My UGA-rection is so big it hand feeds me Kentucky Fried Chicken.
My UGA-rection is so big it may or may not play tomorrow because of a hamstring injury.
My UGA-rection is so big, Gundy saw it and commented “And a man I thought I was. Goy!” in the voice of a Borscht Belt comedian.
My UGA-rection is so big it just replaced LA Looks as Gundy’s most used product.
My UGA-rection is so big an OU booster just slipped an envelope filled with 10k into its coat pocket.
My UGA-rection is so big it talked Bill Snyder back into retirement.
My UGA-rection is so big it once saw Bob Stoops without a visor.
My UGA-rection is so big, Tim Tebow just said a prayer to it.
I am now nervous that I won’t be able to top that Tebow one. As talented as I think I am, even I didn’t imagine my ceiling was that high.
My UGA-rection just penetrated the OSU tailback with the hot sorority chick name.
My UGA-erection is so big it was one of the original members of Destiny’s Child
My UGA-rection was the only thing that escaped the fires at the Branch Davidian compound in Waco.
My UGA-rection taught Colt McCoy the power of prayer.
My UGA-rection is first, and foremost, a survivor.
My UGA-rection just scored the lead in a new movie entitled The Story of Terry Schiavo’s Dildo
I got in an argument with my UGA-rection and it broke my shoulder blade.
My UGA-rection has a faster 5K time than I do.

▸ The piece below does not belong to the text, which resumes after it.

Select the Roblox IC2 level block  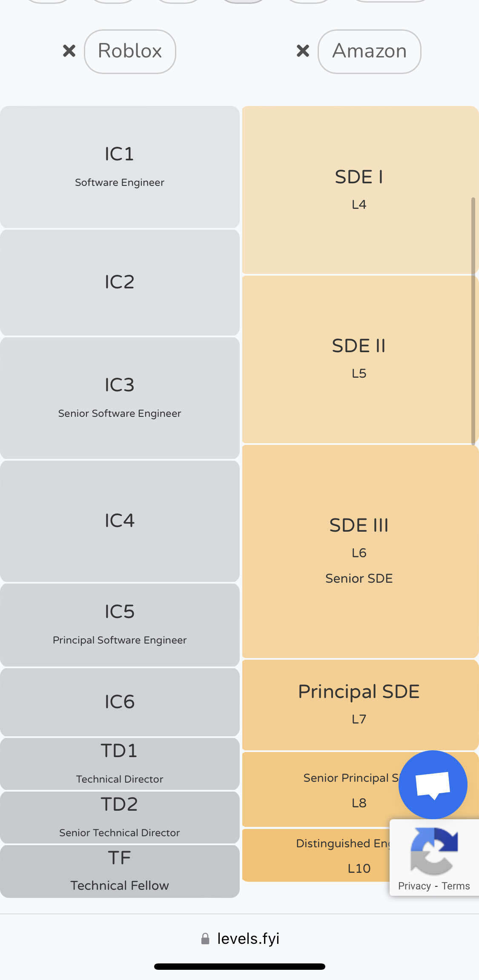(120, 282)
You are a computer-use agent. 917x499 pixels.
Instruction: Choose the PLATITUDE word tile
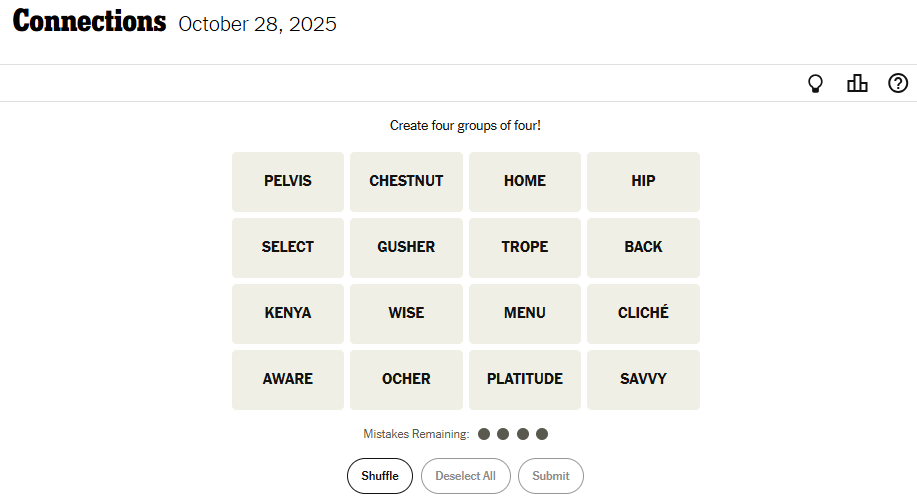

My UGA-rection is so big that T. Boone has decided to move the Athletic Village to it because of it’s great land values.
My UGA-rection is so big that is it represented on the Mayan calender.
My UGA-rection is so big it doesn’t have to pay a cover at Dragon’s Lair.
In Soviet Russia, UGA-rection so big we replace missile parade with UGA-rection parade. Alles klar, Herr Kommissar?
My UGA-rection just sprained Sam Bradford’s shoulder. You’re welcome.